This only changes the necessary starting conditions. Just because we assume a different set of starting conditions does not falsify the idea.
IT CHANGES THE AMOUNT OF INFLATION AND THUS THE AMOUNT OF RED SHIFT. THE DEGREE OF REDSHIFT MEASURED IN THE REAL WORLD MATCHES WITH THE SCIENTIFIC MODEL AND NOT WITH BOB'S.
And, once again, you're the only one assuming (actually plain making up). The scientific model is derived from observation.
I take it this is concession that my ideas reflect accurately what Bob was proposing...?
Yes. I'd missed that part of bob's notion. It just makes it sillier.
It is based on what we see. We simply disagree on the means by which we got here.
It is not based on what we see. At no point has bob reasoned from observational evidence to his notion; if he had he could not have come up with his notion as it is contradicted by observation.
To support a theory of how things were, but are not now, requires observations that agree with the idea from outside sources. So observational evidence that inflation happened recently and quickly rather than a long time ago and slowly means finding evidence that the universe is young. One cannot use starlight to show this when the assumption of how and when starlight got here is what we are trying to prove.
There is not a single assumption about age involved in the Big Bang theory; all statements about the age of the universe are derived from, and supported by, observation. The total failure of your notion to be able to provide this speaks volumes about it.
What observations do you have to show that inflation happened mostly a long time ago and before stars formed?
All of them. Frankly I'm not going to get involved in discussing the evidence for the Big Bang in this thread. Instead you can stick to defending your idea.
Well, not to be rude, but a "negative-pressure vacuum energy density" used to describe the early universe's actions sounds about as descriptive as "God did it".
Your lack of understanding of science says nothing about its level of description.

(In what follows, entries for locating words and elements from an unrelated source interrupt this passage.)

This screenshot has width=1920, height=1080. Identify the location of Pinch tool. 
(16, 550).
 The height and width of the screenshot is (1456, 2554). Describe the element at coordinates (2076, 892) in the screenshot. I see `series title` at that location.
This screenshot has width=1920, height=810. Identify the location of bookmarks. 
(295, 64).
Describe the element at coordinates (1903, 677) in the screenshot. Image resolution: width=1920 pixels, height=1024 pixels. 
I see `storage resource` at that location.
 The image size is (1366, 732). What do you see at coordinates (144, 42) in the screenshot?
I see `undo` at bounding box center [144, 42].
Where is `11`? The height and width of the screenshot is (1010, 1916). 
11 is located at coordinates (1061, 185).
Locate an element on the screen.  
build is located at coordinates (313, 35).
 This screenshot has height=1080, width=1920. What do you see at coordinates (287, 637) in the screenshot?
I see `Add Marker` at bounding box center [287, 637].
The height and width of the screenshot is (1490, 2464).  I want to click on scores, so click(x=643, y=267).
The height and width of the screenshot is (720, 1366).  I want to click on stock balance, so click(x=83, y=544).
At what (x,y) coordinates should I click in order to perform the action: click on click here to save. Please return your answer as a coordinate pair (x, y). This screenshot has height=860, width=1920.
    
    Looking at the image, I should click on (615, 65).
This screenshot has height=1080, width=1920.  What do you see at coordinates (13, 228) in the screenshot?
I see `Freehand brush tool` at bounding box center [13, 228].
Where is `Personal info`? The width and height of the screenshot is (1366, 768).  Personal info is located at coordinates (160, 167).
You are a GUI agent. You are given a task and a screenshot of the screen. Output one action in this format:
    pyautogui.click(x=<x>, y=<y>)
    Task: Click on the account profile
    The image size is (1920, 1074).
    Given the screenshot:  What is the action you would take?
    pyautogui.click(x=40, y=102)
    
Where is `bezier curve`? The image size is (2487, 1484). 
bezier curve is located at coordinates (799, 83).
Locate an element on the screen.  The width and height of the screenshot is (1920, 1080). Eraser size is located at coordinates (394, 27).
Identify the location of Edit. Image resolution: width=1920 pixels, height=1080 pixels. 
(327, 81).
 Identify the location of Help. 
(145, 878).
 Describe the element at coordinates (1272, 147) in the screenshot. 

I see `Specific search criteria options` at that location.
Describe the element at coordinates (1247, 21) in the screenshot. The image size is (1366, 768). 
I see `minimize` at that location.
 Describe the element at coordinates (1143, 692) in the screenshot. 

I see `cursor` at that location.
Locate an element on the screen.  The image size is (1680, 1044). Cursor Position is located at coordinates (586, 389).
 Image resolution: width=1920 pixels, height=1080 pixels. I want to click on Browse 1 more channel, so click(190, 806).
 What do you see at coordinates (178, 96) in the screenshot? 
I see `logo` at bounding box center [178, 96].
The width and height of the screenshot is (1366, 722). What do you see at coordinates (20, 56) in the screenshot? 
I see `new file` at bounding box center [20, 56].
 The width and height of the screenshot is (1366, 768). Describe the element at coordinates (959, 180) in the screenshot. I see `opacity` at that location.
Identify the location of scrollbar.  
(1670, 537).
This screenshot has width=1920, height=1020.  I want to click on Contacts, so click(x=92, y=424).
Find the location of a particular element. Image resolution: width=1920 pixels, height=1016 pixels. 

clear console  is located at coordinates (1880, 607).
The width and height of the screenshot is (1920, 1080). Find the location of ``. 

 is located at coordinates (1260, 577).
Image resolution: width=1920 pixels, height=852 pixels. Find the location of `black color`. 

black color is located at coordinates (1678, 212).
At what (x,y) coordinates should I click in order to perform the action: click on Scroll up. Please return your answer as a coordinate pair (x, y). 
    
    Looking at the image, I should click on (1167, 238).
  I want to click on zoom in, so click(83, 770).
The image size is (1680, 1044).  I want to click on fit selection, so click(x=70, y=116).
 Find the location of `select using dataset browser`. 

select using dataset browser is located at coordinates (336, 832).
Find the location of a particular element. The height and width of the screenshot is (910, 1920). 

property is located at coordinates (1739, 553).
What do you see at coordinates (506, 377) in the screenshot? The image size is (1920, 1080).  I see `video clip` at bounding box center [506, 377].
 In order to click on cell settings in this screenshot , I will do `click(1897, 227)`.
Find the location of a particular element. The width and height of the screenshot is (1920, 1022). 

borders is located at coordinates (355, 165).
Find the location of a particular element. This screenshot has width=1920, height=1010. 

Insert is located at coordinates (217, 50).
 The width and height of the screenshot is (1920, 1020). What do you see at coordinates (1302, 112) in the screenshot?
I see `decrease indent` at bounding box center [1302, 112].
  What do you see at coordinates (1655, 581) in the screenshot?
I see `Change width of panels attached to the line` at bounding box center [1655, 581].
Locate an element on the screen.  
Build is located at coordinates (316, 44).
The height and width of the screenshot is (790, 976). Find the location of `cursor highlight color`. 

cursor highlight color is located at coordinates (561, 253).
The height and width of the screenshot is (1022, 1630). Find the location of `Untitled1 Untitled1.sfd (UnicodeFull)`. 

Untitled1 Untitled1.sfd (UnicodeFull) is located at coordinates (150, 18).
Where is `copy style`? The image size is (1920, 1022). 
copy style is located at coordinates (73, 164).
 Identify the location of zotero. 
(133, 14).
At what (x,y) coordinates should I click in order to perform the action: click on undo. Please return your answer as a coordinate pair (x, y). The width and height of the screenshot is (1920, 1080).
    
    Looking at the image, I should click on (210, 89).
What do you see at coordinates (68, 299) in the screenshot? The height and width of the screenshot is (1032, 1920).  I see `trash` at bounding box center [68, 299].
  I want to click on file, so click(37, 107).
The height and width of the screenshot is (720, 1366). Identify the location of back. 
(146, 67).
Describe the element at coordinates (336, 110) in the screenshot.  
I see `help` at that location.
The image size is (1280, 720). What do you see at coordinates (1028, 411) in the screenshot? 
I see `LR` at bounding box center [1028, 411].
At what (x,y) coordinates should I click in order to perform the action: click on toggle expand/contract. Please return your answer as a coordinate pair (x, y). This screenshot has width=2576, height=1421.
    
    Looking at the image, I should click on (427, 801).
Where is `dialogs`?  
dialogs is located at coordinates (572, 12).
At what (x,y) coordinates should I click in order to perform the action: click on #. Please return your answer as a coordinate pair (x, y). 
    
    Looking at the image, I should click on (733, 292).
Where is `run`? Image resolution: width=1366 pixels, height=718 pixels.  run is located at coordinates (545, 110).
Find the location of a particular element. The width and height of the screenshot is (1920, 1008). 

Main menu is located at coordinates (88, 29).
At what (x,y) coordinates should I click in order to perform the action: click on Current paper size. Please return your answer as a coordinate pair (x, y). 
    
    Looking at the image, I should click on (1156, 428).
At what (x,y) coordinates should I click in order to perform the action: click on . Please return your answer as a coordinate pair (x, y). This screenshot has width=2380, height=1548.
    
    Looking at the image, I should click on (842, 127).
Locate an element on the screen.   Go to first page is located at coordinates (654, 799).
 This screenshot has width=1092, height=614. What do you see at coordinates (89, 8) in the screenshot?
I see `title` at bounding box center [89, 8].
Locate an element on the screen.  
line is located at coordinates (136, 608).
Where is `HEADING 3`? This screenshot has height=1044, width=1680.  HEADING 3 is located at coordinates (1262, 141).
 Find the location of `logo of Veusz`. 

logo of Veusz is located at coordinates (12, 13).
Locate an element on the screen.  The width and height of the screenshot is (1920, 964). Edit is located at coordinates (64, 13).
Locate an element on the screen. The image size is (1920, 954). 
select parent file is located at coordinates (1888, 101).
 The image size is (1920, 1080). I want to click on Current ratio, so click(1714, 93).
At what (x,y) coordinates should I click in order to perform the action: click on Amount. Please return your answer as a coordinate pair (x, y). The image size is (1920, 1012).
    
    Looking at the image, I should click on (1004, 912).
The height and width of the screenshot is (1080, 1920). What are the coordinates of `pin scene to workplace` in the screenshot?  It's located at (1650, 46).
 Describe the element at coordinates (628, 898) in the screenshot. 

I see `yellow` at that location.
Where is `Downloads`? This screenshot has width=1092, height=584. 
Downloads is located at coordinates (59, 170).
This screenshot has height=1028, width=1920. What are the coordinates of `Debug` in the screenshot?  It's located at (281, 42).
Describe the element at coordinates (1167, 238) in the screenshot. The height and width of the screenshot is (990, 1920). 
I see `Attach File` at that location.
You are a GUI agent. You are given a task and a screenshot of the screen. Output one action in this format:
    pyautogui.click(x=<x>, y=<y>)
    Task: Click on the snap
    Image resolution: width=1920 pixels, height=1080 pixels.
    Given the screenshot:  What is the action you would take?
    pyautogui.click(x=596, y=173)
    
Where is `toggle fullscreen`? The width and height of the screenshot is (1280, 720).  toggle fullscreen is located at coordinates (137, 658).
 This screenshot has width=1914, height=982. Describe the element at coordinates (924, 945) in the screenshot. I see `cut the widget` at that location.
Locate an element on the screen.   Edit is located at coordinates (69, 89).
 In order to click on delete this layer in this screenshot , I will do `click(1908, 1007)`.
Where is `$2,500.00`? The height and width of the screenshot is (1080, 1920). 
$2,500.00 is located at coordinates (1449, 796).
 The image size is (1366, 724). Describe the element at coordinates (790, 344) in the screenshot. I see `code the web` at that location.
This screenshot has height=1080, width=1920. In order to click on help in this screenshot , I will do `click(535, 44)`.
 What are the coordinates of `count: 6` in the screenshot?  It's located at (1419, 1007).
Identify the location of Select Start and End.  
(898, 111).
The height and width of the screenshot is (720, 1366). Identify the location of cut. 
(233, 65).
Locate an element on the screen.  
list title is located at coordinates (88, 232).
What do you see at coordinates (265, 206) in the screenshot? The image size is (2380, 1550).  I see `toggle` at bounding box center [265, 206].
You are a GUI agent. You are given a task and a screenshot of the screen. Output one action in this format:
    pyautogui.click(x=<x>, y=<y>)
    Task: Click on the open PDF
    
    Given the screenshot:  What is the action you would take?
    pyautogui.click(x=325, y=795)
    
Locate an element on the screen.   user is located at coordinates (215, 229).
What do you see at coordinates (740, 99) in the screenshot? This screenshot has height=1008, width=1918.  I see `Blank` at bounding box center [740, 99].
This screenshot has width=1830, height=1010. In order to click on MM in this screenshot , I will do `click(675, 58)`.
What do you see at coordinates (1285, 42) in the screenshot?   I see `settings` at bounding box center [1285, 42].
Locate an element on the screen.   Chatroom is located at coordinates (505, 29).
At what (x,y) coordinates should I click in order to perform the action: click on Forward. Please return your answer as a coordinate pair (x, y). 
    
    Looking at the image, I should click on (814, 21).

I do not believe Bob's proposal requires specially determined blue shifted stars.
Yes it does. Because Bob's notion requires vastly more expansion of the light we see than the scientific model, the light we see should be vastly red shifted. It isn't. The only possible way that bob's notion can be correct and match observation is if the pre-inflationary stars emitted light of much, much higher wavelength (blue shifted) - in a specific way that matches the observed spectral patterns - so that when red shifted by the inflation it gets converted to match the light we see.
I believe it requires everything in the same relative position and velocities as it was just after expansion. Then I believe expansion converted all those velocities, masses and associated light waves into today's situation.
Which requires fudging on a massive scale. Each star needs to blue shift its output - as discussed above - but the degree of blue shifting required will depend on the distance from the Earth.
Not only that but since we can observe many, many other features of stars and spectral objects and each of these has to be carefully fine tuned to match the observed values when red shifted by expansion.